There are several new feats presented, most pertaining to govorning your kingdom or leading your armies. They are good enough to use, although Sickening Strike I would remove. Dirty Trick is already able to do this and doesn't quite require the "feat taxes" to acquire the feat. The rest of them seem fine, although Mountain Strike I would caution against unless you are willing to have some of your bad guys get it too.
The mass combat spell section has some problems as well. I cannot recommend integrating it as-is. The summon army spells are - while written for entire armies of wizards/sorcerers/clerics/druids - an especially bad idea. The effects of summoned monsters on this scale are sufficiently covered by that army's "spellcasting" special ability.
The only two non-army spells of note (besides the two that deal with scent) are (a) magic wall - which omits the very important detail of how much it costs and what the minimum caster level should be to make it permanent; and (b) wall of tentacles.
My beef with this supplement's army building rules are identical to the original ones - purely RAW they are way too easy to abuse. Armies of hound archons are the same cost as an army of 5th level fighters - both are a base CR of 4 as a Medium army in this example.
The same complaint goes for armies of golems, pixies, rust monsters, great wyrm dragons ridden by 20th level wizards and so on. There should (in most campaigns) be a hard cap on what one can recruit and train in such numbers.
This supplement attempts to reign that in by the consumption cost / week of resources = same as the cost to purchase. This really doesn't work well, as it makes armies too expensive without addressing the core problems.

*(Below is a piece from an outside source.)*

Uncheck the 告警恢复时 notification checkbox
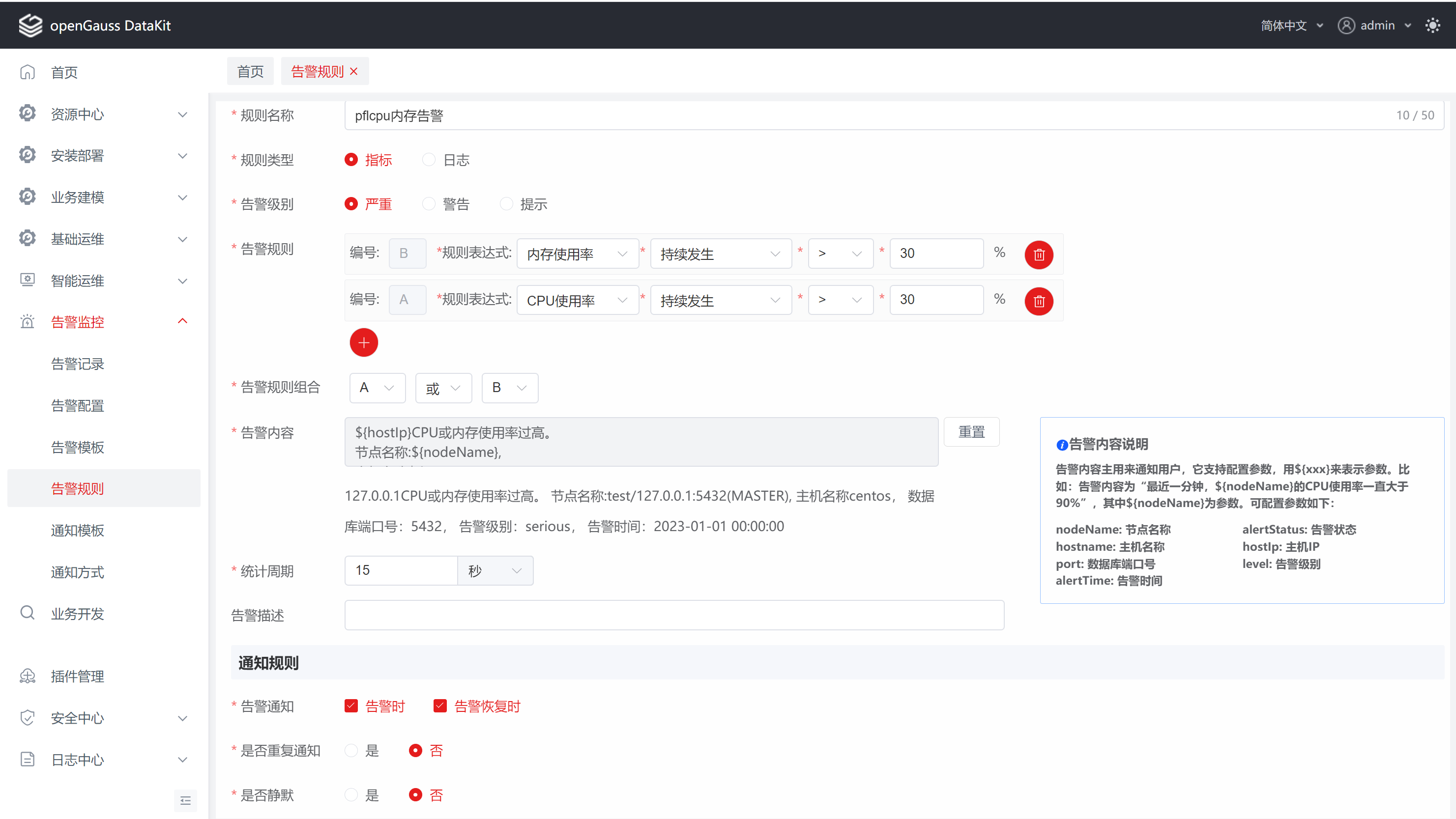This screenshot has width=1456, height=819. click(440, 706)
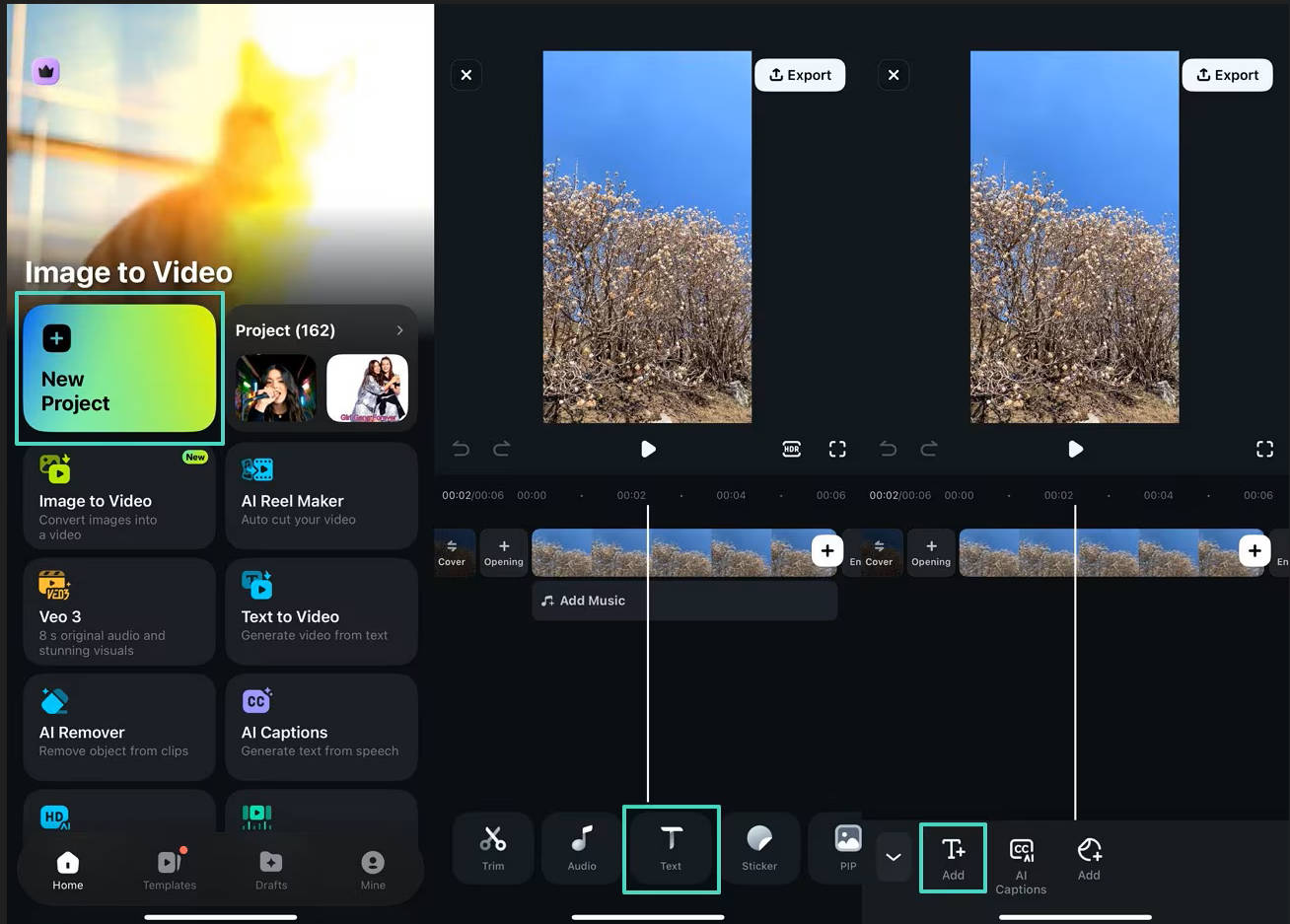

The magic items are largely fine - but I caution against the trio of statues. As they're written, a group could plant one of each in each city for pretty cheap and rachet the kingdom's bonuses up even further. In a nutshell, one park per city(6 BP, most often either 3 or 1 BP) 'unlocks' access to these statues. Presumably the PCs are able to craft them, so they cost half. The +1 statues are a bargain at 2.5 BP each - the reason? Each *city* can have one of each statue in their park. I recommend house-ruling the highest such bonus provided by these statues be applied to the entire kingdom as an enhancement bonus. Otherwise, one set of +3 statues - at a 'retail' cost of 135 BP - provides the same benefit as placing a set of +1 statues in each of 3 different cities at a 'retail' cost of 22.5 BP. For the same price as one set of +3 statues, you can acquire a +18 to Economy, Loyalty and Stability for the entire kingdom, provided you have 18 cities, which is not hard to do.